Her family specialised in sudden death.

As Roach searched in the little chamber of his emotions for a rarely expressed affection that might assuage his wife’s palpitations, another disbelieving member of the audience received a lightning bolt of sorts.

His name was Gilbert Morrison, one of two brothers in the shipping business. A dry stick with a cruel streak, it was an accident of sorts that he had found himself in these quarters.

Accidents do happen.

He had been walking along George Street when struck by a poster outside the hall that housed the Spiritualist Society.

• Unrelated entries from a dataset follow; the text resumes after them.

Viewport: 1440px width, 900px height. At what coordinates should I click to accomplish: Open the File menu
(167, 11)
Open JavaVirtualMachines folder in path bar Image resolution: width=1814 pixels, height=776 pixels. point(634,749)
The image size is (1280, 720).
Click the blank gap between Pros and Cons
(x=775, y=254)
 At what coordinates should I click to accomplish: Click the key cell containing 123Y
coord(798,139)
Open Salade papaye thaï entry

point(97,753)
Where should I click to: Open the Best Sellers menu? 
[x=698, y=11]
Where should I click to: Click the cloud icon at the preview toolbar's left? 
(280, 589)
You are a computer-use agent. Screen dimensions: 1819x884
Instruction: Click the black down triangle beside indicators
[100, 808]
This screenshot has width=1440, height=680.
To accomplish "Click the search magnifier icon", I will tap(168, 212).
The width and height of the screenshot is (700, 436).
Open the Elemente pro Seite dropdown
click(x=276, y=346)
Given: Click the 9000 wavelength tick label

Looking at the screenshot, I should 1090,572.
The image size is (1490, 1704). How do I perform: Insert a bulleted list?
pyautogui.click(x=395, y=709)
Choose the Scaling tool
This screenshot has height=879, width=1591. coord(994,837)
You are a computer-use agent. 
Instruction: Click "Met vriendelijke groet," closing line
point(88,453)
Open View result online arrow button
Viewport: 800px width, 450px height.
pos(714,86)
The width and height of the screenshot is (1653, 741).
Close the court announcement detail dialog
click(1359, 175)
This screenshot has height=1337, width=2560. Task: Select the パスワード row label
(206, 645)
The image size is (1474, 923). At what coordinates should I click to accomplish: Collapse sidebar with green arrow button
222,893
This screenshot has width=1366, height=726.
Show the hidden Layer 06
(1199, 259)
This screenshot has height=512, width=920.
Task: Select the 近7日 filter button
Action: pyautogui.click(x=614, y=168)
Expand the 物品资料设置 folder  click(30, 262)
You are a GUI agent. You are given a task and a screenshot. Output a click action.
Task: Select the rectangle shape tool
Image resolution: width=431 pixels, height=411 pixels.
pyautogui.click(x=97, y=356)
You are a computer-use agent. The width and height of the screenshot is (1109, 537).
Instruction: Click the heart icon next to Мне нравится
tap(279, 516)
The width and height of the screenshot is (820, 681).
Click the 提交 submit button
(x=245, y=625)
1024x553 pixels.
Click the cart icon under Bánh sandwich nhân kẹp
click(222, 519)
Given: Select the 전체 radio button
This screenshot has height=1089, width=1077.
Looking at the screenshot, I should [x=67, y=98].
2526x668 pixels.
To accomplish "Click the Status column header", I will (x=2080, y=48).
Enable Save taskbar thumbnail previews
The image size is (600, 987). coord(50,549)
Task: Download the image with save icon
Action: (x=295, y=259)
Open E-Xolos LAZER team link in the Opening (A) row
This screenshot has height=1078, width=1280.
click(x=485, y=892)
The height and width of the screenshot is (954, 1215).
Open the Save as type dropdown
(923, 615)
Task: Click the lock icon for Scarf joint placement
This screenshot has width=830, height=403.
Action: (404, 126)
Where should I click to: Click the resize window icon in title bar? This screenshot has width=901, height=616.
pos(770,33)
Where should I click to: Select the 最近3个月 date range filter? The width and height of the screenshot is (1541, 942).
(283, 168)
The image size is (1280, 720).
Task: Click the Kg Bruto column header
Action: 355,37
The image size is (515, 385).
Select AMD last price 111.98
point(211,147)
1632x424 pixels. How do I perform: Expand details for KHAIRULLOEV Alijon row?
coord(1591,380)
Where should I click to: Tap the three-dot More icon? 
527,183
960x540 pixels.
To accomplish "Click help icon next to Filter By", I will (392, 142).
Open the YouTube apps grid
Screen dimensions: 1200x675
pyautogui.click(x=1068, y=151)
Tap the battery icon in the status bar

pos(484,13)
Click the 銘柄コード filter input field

An image of Sophia Adler met his narrow gaze, with fulsome tribute in words below as to her abilities in the realm of cryptaesthesia. Her face was partly in shadow, the eyes hidden, but it had a susceptible, waiflike air that provoked a whiplash sentiment in Mister Morrison normally expressed in very different surroundings.

On an impulse, Gilbert, this rare occasion, let his darker compulsion influence the public persona.

Fate works that way sometimes.

Yet before that he was intercepted, as all the attendance including an irritated Roach had been, by a gaunt figure with long white hair who stood at the entrance of the hall with a placard raised high.

The message was succinct enough. This is against God!

The man’s name was Jupiter Carlisle. He was to be found in front of most theatres in Edinburgh most nights railing against the sins of the flesh as depicted by lewd actresses and seemed to have transferred his implacable hatred of evil over to mesmerism for this evening.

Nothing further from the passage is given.